Amphitheatre of El Jem
El Jem: The Third-Largest Amphitheatre in the Roman Empire, With Almost No Queue
Pompeii and Colosseum days involve hours of queuing and thousands of other tourists. The Amphitheatre of El Jem in central Tunisia attracts a fraction of the visitors those Italian sites receive, and that disproportion is worth examining. The El Jem structure is the third-largest in the Roman Empire (after the Colosseum in Rome and the Verona Arena), seats approximately 35,000 people in its three-story exterior of arched limestone, and is dramatically better preserved than many better-known Roman sites. You can walk its underground passages, climb to the top tiers, and stand in the arena without ropes between you and the stone. On a weekday in March you may have sections of it to yourself.
Built around 238 AD during the reign of Emperor Gordianus I - the man who briefly seized power in North Africa before being overthrown and dying in the same year - the amphitheatre reflects the remarkable prosperity of Roman North Africa at its economic peak. The Sahel region around El Jem produced a significant portion of Rome’s olive oil and grain, and the prosperity that generated funded architecture on a scale most Roman provinces couldn’t sustain.
The Site
The arena floor gives the best sense of what the structure meant for spectators: the seating tiers rise steeply from all sides, the acoustics carry sound across the full width, and the elliptical geometry is immediately legible. The underground hypogeum - two parallel vaulted corridors running the length of the arena floor - is where wild animals and gladiators were held before being raised to the arena through trapdoor mechanisms. The original mechanical lift system is partially visible in the stonework. These underground passages are dimly lit and genuinely atmospheric.
From the upper tiers, El Jem the modern town is visible in all directions, an 18,000-person town that has grown around and alongside the ancient structure. The juxtaposition - Roman arches and contemporary Tunisian buildings - is neither jarring nor precious. It simply is what a 1,800-year-old building looks like when a town lives next to it.
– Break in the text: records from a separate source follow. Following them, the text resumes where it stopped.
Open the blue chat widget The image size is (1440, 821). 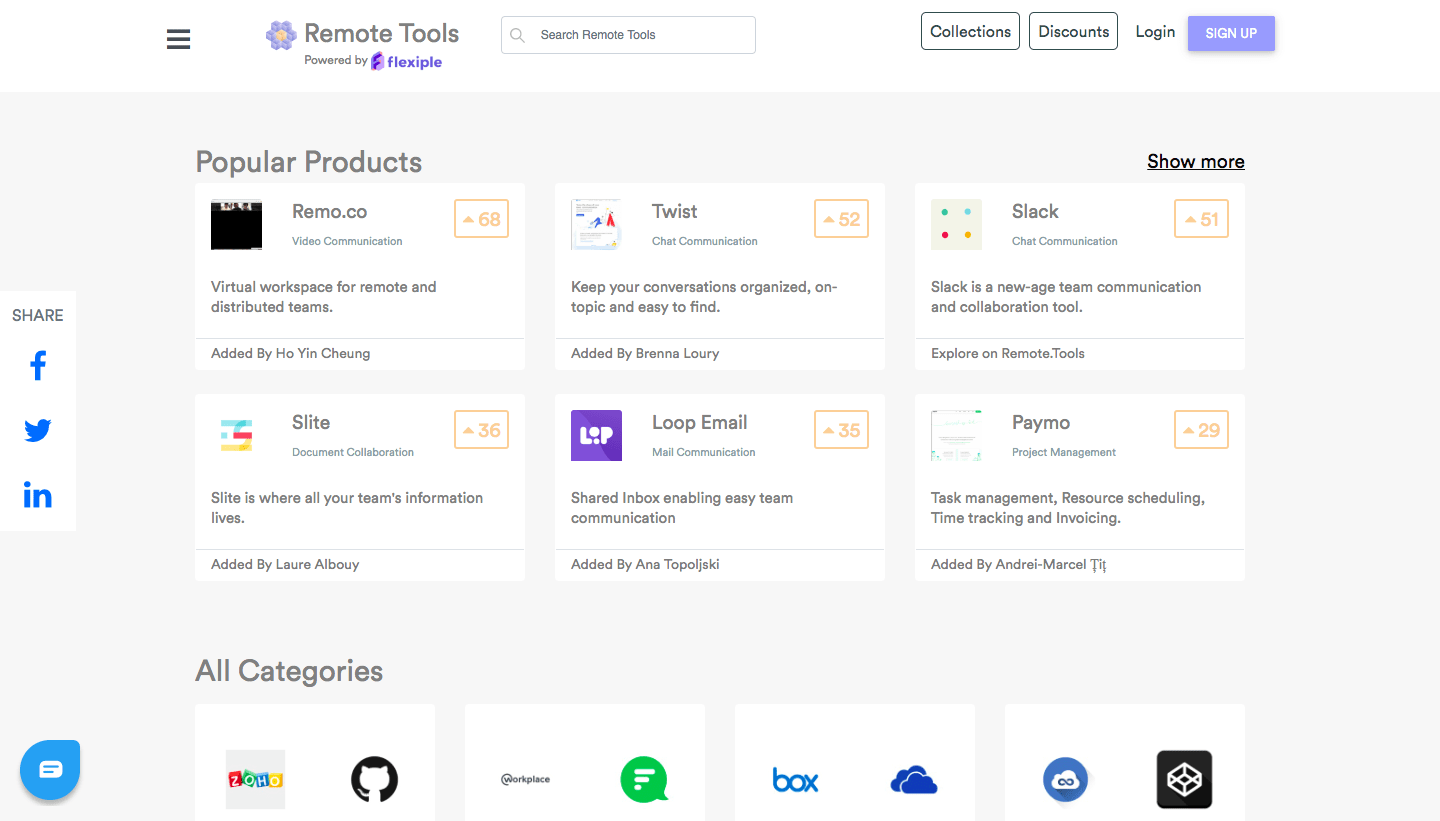coord(50,769)
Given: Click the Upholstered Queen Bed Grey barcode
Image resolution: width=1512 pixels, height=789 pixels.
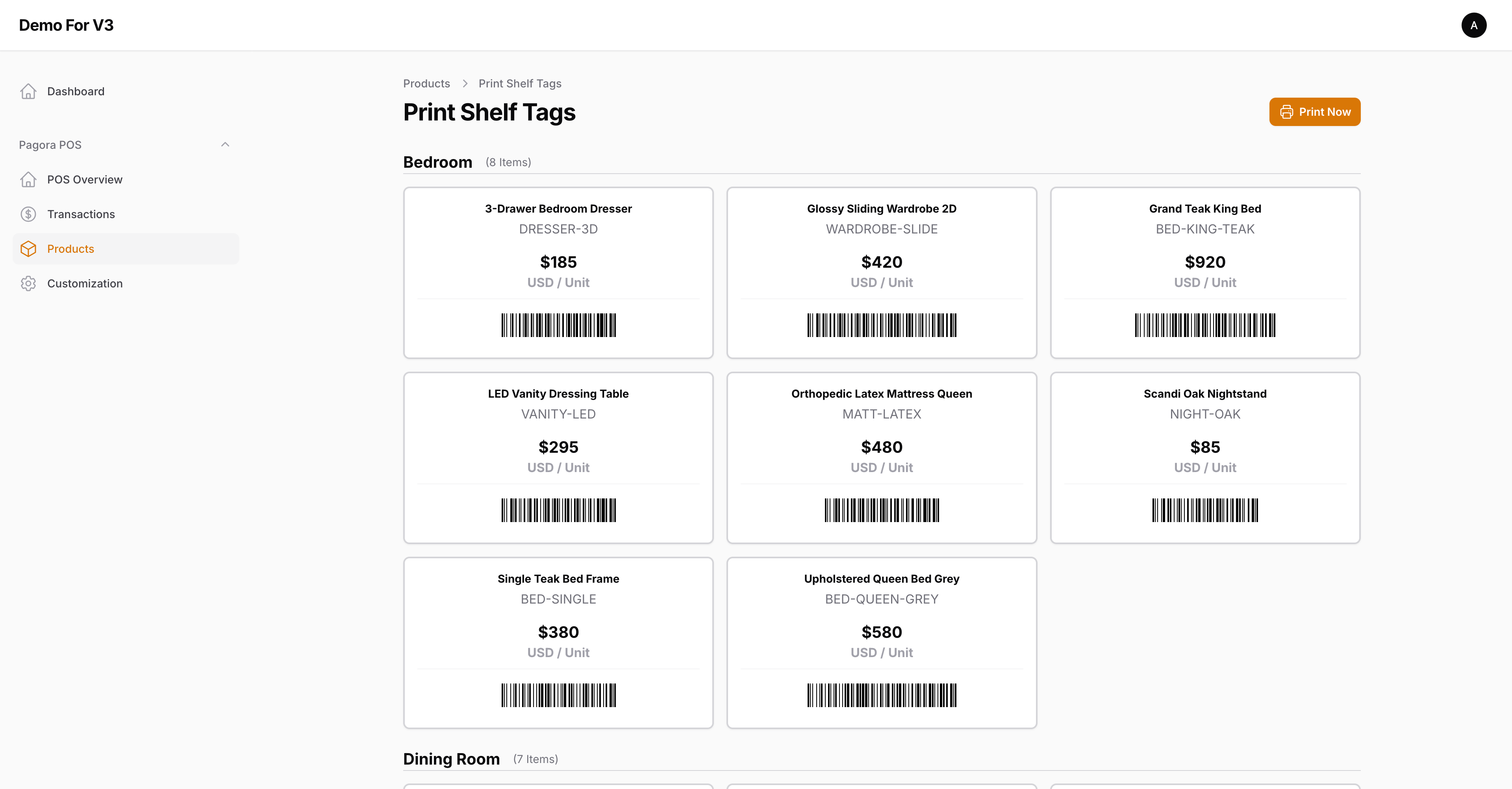Looking at the screenshot, I should coord(881,695).
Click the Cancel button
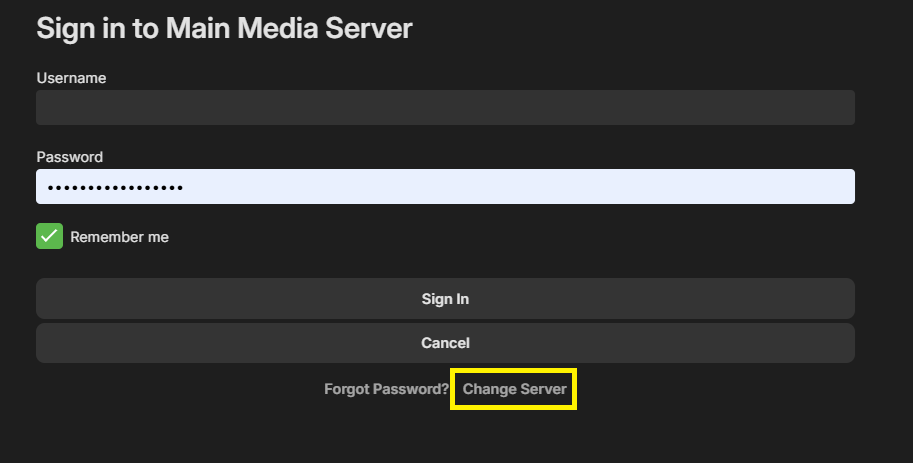The image size is (913, 463). tap(445, 343)

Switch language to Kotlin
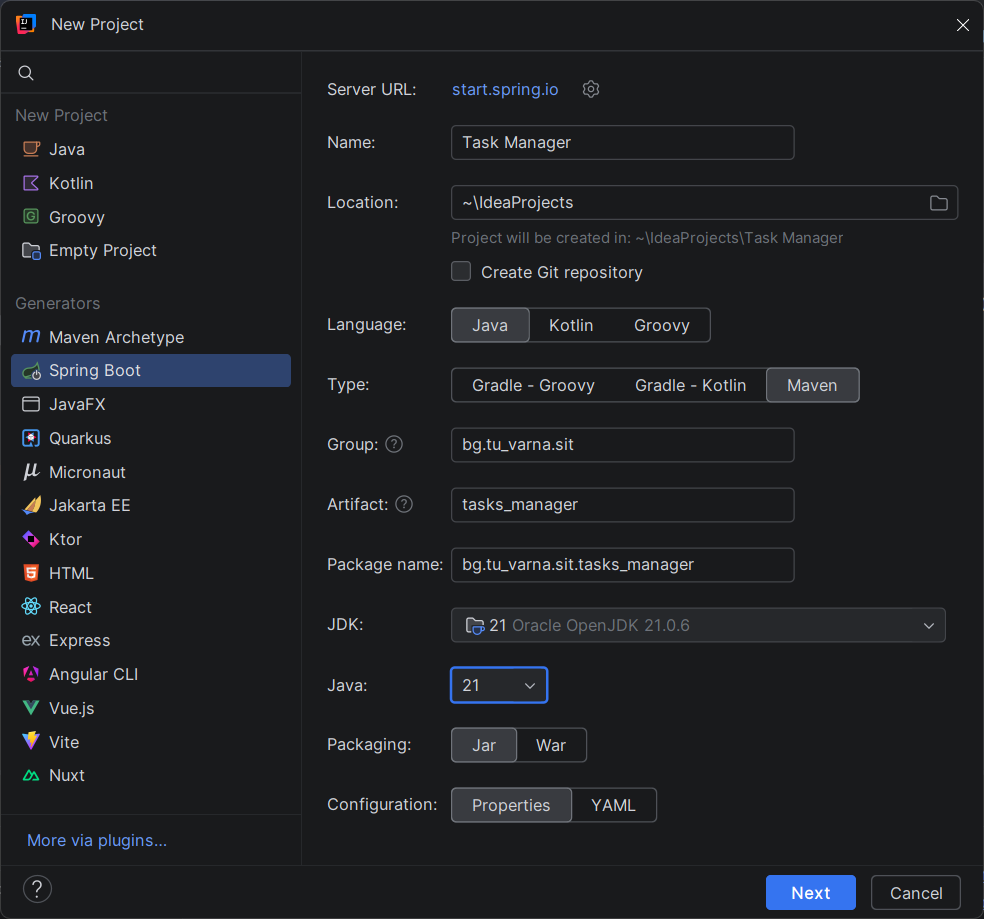click(x=571, y=325)
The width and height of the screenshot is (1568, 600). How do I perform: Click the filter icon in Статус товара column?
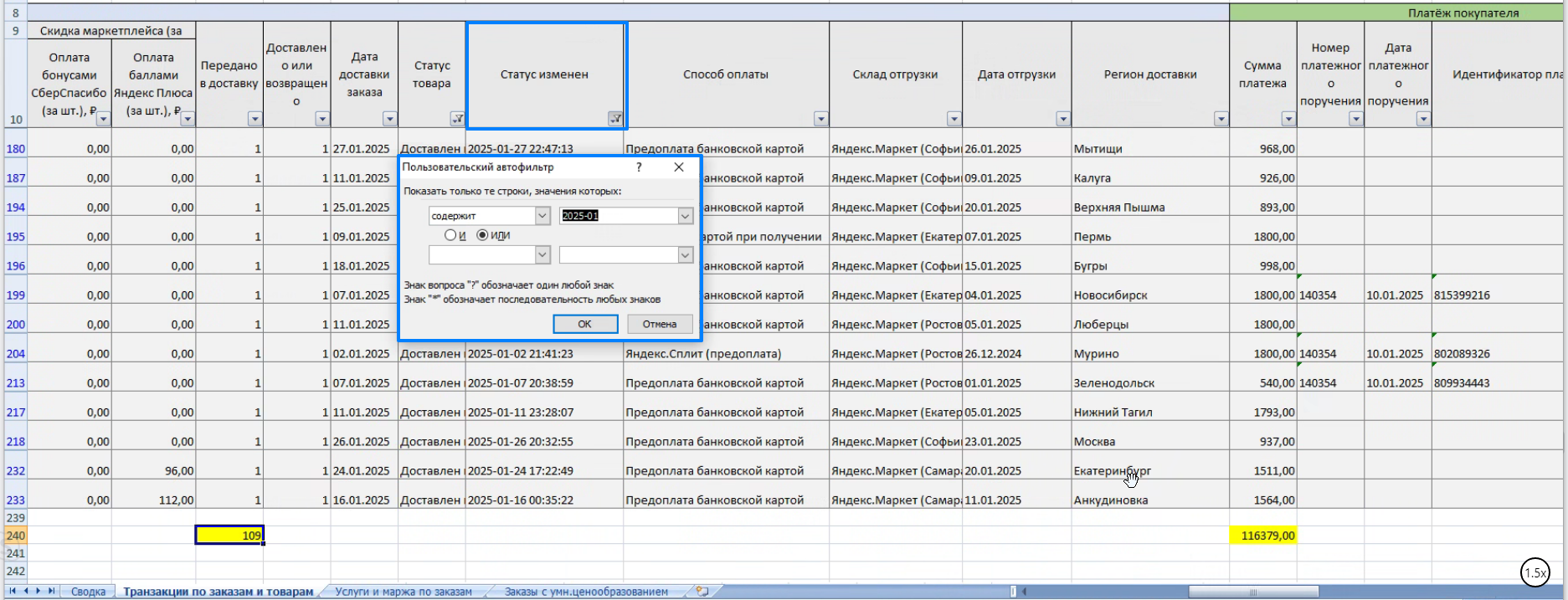pos(457,119)

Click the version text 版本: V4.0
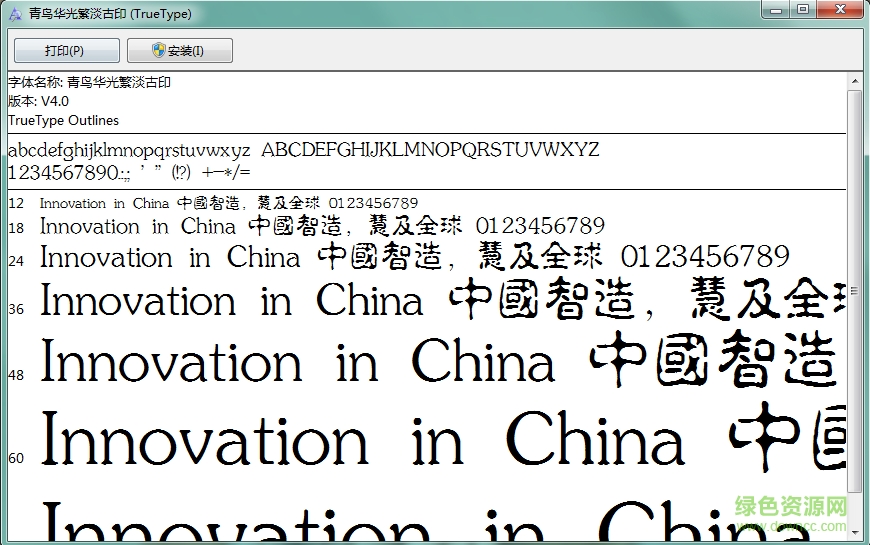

The museum next to the site has good mosaics, coins, and everyday objects from the excavations. The Roman-era floor mosaics are exceptional - hunting scenes, geometric patterns, mythological figures in the confident style of North African Roman craftsmanship.
Getting There and Staying
El Jem is 40 km south of Sousse on the train line between Tunis and Sfax. Direct trains from Sousse take about 40 minutes. Several services per day run in each direction. The amphitheatre is a 10-minute walk from El Jem station.
Most visitors come as a day trip from Sousse, which has extensive beach resort accommodation. If you’re staying overnight in El Jem, the Hotel Julius is the practical local option, functional and close to the site. The town has good local restaurants serving Tunisian couscous and merguez.
Visiting hours are approximately 08:00-18:00 in summer, shorter in winter. Entry fees are modest. Go in spring or autumn; summer temperatures in the Tunisian interior exceed 40 degrees and the limestone arena reflects heat relentlessly.